■ TASK DETAILS:
The required output is the line with "[RSS do Mensagens de Conforto] (384, 1639)" and each line that follows it to the end of the entries below, copied exactly and with nothing added.

[Saved entries]

=====

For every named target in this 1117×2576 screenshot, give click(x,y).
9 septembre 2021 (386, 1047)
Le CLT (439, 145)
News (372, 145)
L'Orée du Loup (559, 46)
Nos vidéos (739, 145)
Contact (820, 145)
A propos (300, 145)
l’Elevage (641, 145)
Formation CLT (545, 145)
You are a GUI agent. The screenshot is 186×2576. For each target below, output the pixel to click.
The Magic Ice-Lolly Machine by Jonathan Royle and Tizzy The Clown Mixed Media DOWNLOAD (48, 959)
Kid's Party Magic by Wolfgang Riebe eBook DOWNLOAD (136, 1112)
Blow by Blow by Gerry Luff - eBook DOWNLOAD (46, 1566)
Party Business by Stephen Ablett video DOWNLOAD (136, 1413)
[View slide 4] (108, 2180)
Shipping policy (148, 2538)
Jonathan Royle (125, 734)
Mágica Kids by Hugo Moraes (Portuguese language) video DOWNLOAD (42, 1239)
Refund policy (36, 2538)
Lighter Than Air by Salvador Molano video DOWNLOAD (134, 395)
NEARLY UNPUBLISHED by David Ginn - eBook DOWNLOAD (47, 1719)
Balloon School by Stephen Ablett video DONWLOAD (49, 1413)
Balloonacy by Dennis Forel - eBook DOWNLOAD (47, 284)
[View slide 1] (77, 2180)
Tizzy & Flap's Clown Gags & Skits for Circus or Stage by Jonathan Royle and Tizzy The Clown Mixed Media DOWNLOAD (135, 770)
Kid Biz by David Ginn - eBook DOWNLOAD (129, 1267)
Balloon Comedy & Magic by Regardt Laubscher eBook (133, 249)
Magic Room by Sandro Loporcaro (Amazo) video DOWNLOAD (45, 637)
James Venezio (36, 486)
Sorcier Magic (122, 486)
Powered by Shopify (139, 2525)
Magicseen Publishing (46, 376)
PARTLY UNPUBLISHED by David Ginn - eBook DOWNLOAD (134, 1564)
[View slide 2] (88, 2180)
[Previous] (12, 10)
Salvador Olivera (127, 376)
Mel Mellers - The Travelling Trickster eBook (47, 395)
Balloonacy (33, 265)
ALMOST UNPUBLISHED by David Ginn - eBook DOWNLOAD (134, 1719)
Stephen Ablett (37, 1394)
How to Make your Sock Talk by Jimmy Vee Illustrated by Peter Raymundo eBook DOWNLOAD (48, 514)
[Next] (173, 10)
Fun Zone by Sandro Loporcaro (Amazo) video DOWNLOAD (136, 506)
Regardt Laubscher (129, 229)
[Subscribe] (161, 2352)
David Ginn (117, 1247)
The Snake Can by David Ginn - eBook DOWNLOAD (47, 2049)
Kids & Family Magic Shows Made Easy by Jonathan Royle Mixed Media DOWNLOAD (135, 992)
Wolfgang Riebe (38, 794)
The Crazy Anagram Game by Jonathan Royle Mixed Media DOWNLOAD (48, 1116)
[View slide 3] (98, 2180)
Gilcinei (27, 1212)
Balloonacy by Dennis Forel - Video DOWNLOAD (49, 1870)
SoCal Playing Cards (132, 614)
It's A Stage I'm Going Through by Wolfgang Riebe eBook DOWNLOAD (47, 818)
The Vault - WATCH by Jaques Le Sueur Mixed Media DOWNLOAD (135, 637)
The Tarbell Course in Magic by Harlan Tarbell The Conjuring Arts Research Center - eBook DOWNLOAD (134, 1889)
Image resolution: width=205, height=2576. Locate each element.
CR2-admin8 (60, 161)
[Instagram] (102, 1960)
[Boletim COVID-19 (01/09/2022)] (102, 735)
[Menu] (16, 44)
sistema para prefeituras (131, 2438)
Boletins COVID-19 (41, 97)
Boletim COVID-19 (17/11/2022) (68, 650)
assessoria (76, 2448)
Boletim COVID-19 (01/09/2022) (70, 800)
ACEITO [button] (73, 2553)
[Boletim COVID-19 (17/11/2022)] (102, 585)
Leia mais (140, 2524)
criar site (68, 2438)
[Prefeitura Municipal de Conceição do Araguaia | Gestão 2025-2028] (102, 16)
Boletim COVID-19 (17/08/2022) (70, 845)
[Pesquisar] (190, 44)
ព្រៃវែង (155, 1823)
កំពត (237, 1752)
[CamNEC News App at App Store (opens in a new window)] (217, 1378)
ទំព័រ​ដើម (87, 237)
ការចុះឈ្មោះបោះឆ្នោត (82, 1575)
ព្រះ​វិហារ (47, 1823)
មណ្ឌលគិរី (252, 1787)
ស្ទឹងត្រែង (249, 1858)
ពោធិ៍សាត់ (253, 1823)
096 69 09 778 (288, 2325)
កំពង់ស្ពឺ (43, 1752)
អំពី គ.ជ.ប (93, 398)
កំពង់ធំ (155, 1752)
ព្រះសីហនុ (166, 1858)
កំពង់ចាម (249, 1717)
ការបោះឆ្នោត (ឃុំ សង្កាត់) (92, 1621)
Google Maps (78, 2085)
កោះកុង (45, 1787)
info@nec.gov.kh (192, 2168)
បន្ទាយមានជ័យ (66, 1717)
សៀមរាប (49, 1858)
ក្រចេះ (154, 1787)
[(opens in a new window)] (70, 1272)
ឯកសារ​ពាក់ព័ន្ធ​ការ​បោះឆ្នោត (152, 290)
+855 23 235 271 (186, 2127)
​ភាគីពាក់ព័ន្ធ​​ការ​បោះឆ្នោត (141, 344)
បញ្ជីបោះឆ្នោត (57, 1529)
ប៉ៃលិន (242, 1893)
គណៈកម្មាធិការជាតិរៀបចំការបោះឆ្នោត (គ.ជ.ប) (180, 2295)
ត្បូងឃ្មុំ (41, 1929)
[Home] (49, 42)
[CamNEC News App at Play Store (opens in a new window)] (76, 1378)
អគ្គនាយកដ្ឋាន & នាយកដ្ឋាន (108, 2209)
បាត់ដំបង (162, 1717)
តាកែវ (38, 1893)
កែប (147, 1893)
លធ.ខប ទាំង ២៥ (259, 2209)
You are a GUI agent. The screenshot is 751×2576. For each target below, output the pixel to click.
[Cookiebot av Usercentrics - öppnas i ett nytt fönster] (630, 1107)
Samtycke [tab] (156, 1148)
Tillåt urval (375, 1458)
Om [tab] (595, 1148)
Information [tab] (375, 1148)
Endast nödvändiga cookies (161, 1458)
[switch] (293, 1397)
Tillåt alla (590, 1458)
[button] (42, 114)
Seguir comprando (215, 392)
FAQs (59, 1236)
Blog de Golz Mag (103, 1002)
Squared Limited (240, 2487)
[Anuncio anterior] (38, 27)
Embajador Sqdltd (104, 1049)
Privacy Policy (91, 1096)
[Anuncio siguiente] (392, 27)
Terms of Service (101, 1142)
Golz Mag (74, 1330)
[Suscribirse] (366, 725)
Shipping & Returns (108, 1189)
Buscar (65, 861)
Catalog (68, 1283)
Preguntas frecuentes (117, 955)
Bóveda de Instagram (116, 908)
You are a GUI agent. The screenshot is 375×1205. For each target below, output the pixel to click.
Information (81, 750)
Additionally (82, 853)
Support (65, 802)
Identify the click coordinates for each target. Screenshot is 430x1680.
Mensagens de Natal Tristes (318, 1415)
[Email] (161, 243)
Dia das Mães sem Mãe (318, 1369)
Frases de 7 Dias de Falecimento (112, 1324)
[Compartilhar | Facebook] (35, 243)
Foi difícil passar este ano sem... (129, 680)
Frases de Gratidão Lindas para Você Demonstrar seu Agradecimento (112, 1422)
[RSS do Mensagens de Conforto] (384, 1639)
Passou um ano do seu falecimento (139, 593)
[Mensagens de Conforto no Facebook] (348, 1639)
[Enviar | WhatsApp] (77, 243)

=====

■ SOLUTION TO THIS EXERCISE:
[RSS do Mensagens de Conforto] (384, 1639)
Passou um ano do seu falecimento (139, 593)
[Mensagens de Conforto no Facebook] (348, 1639)
[Enviar | WhatsApp] (77, 243)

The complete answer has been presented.